It wasn’t an ideal day for releasing polling data on the 2016 Republican presidential nominating contest. But you have to admire the folks at Bloomberg Politics, who found an opportunity to pre-release and contextualize some select findings from a planned Monday release of the latest Iowa Poll that Ann Selzer does for BP and the Des Moines Register. The headline made it sound like they went right into the field in anticipation of a Romney withdrawal: “Romney Would Have Faced Many Campaign Hurdles.” And John McCormick and Margaret Telev, who wrote this up, also teased out a finding that nearly half of likely caucus-goers didn’t want Romney to run.

Interestingly, they go on to show Romney beating Bush in every preferred candidate characteristic category they tested, which doesn’t quite match the headline. And then over at the Register, in a similar article drawing from the same poll (hard to tell which went up first), Jason Noble shows Mitt with plurality positives on several leading questions about his vulnerabilities; we’re apparently supposed to see these results as showing why Mitt was smart not to run.

Oh well. You work with what you’ve got, I guess.

Meanwhile, they were luckier at Fox News, which put out a new national poll this morning showing Mitt with more than double the support of the next-strongest Republican proto-candidate.

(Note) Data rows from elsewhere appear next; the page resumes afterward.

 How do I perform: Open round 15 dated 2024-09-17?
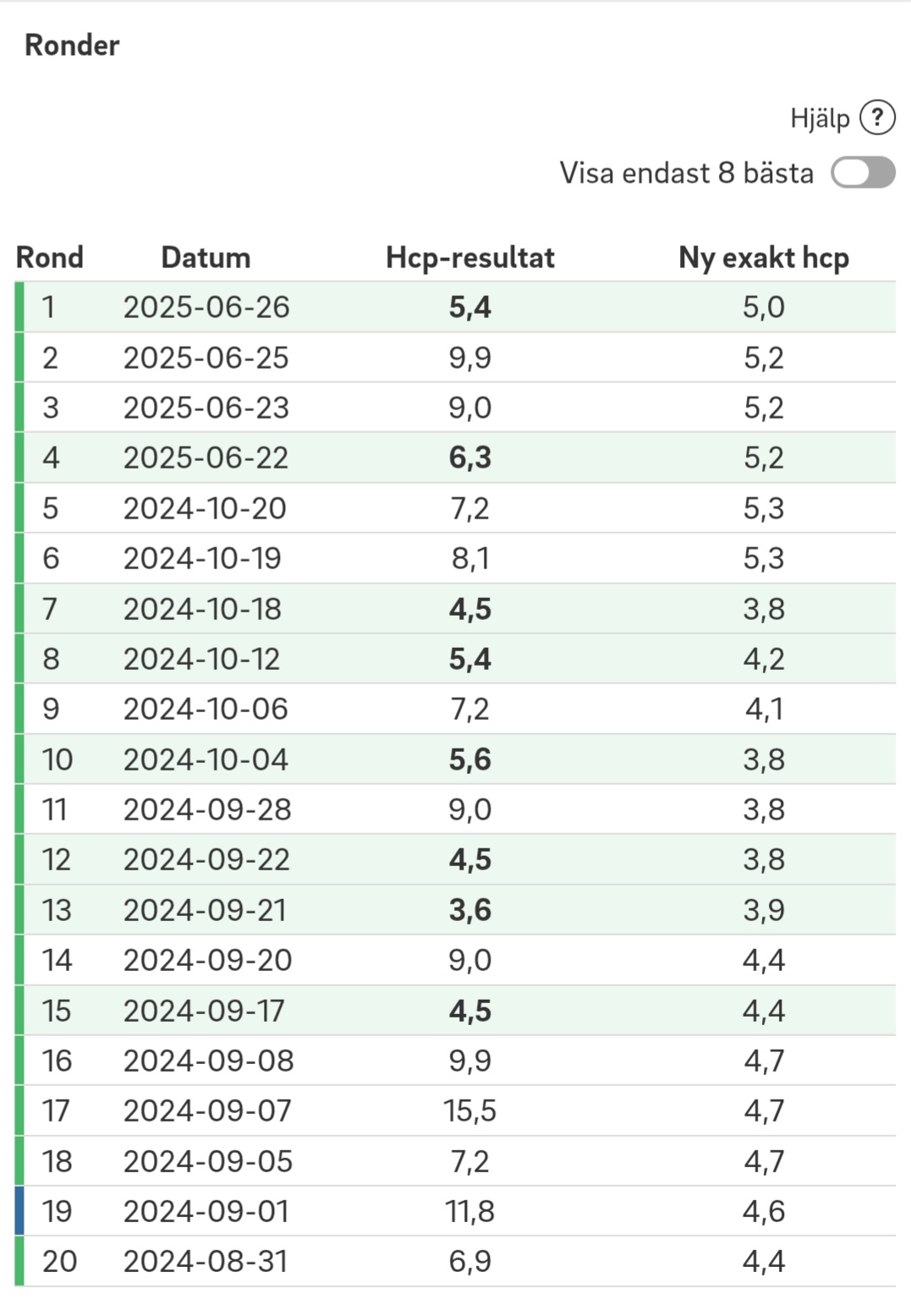[456, 1010]
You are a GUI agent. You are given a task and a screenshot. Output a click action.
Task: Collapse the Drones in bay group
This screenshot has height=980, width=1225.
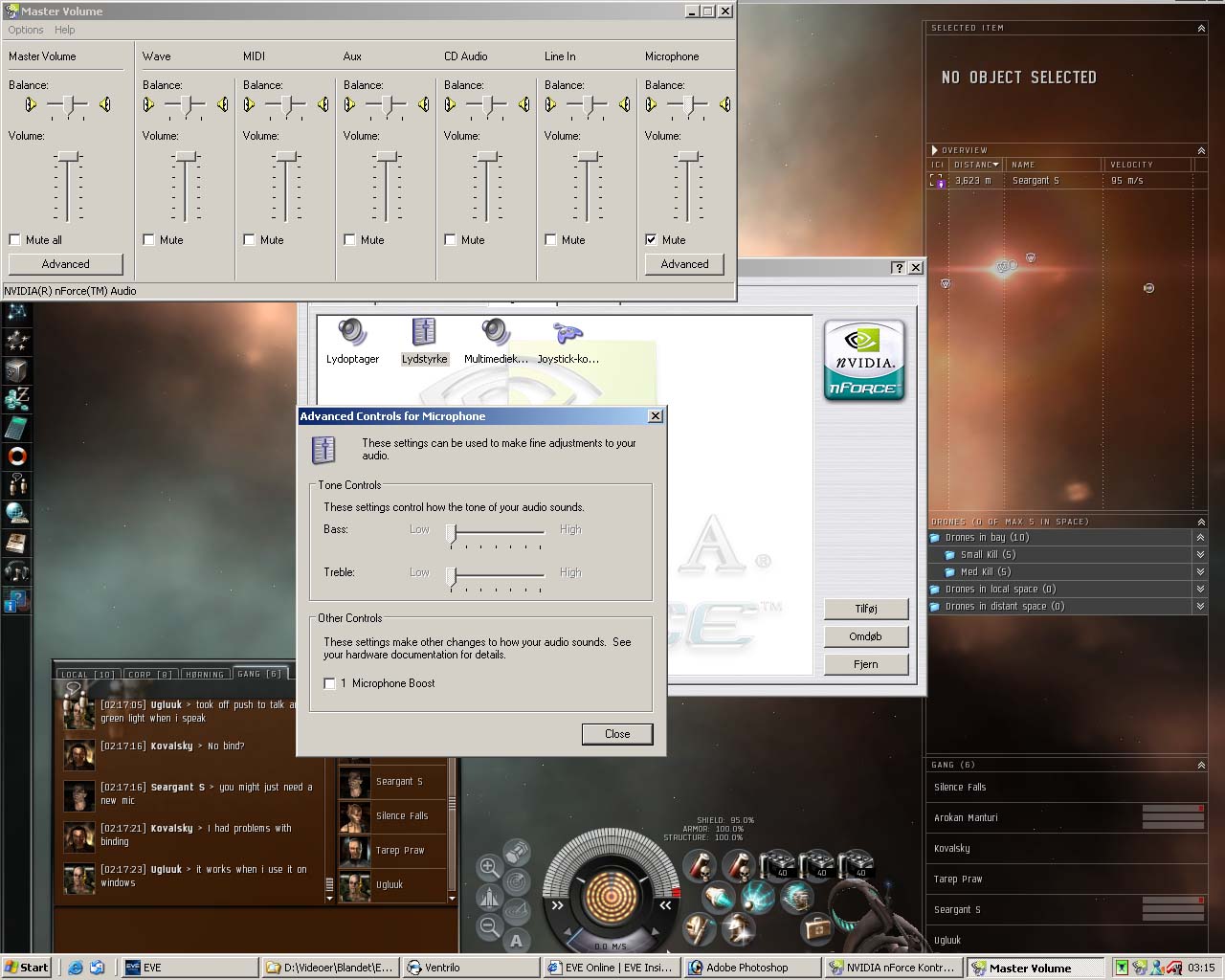coord(1200,538)
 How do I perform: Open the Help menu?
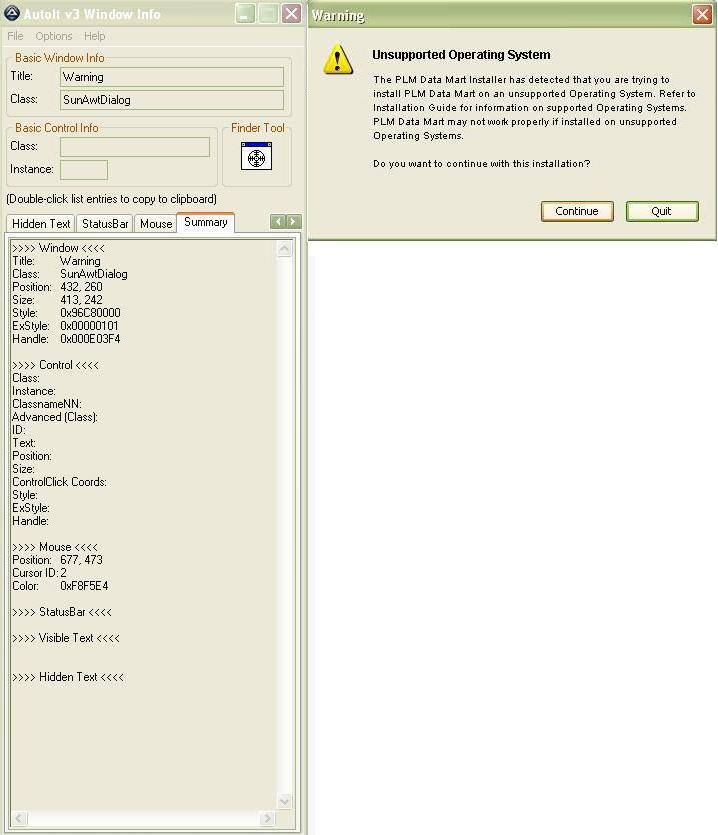point(94,36)
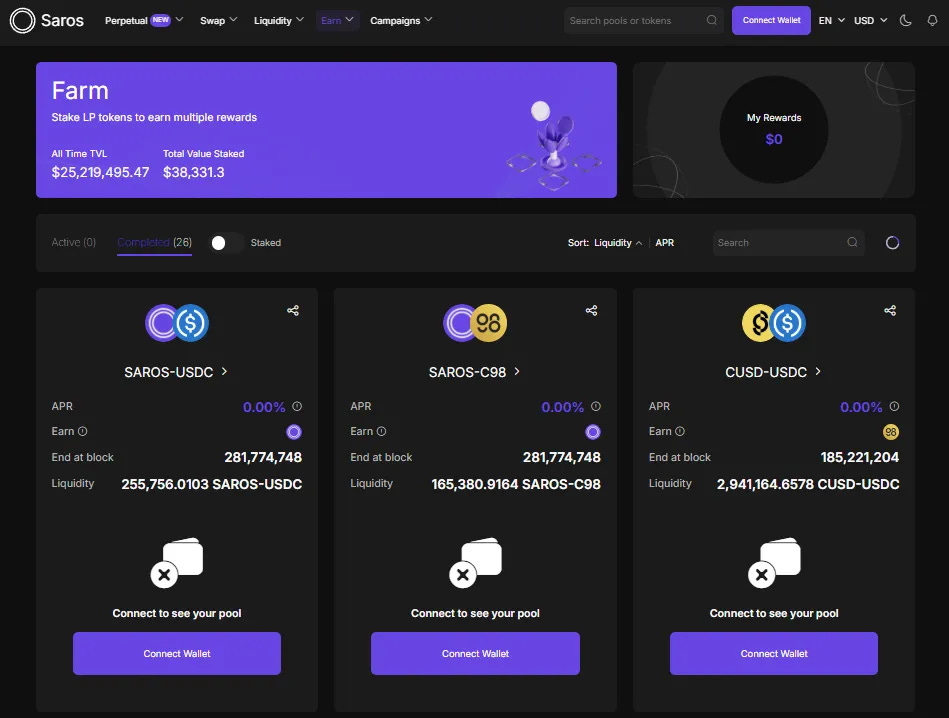This screenshot has height=718, width=949.
Task: Click Earn info icon on CUSD-USDC card
Action: 680,431
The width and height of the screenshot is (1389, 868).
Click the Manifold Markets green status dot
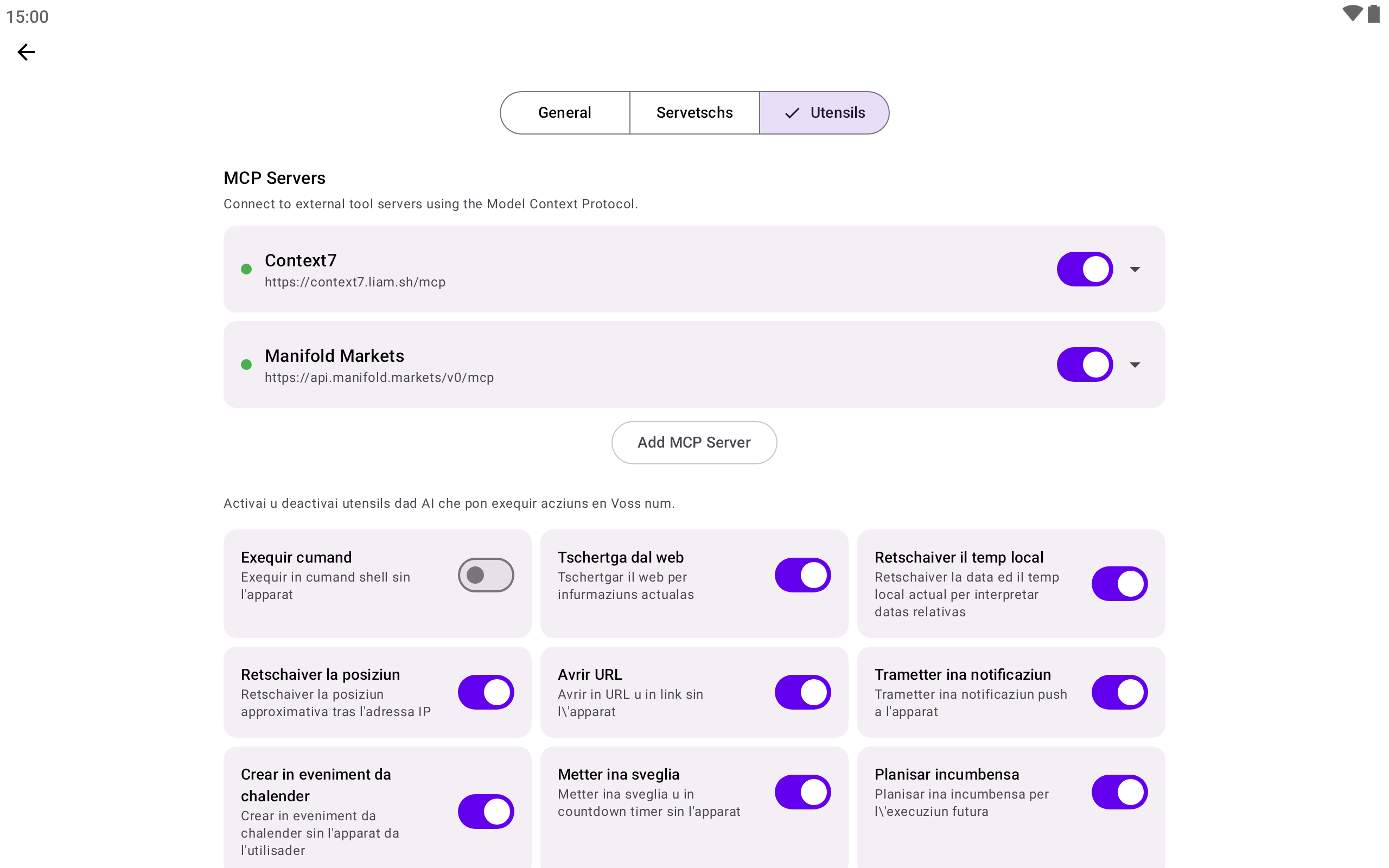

But they did some back-up polling of the field without Mitt, and so were able to show that now he’s out of the race, Bush leads with 15%; Huck and Paul are right behind at 13%; Ben Carson’s at 10% and Scott Walker is at 9%. No spinning was necessary, which is nice when you are dealing with Fox News.

UPDATE: In the original version of this post, I attributed the item I’m mildly mocking to Bloomberg View rather than Bloomberg Politics. My buddy Jonathan Bernstein, of the former outfit, informed me of the error. So sorry.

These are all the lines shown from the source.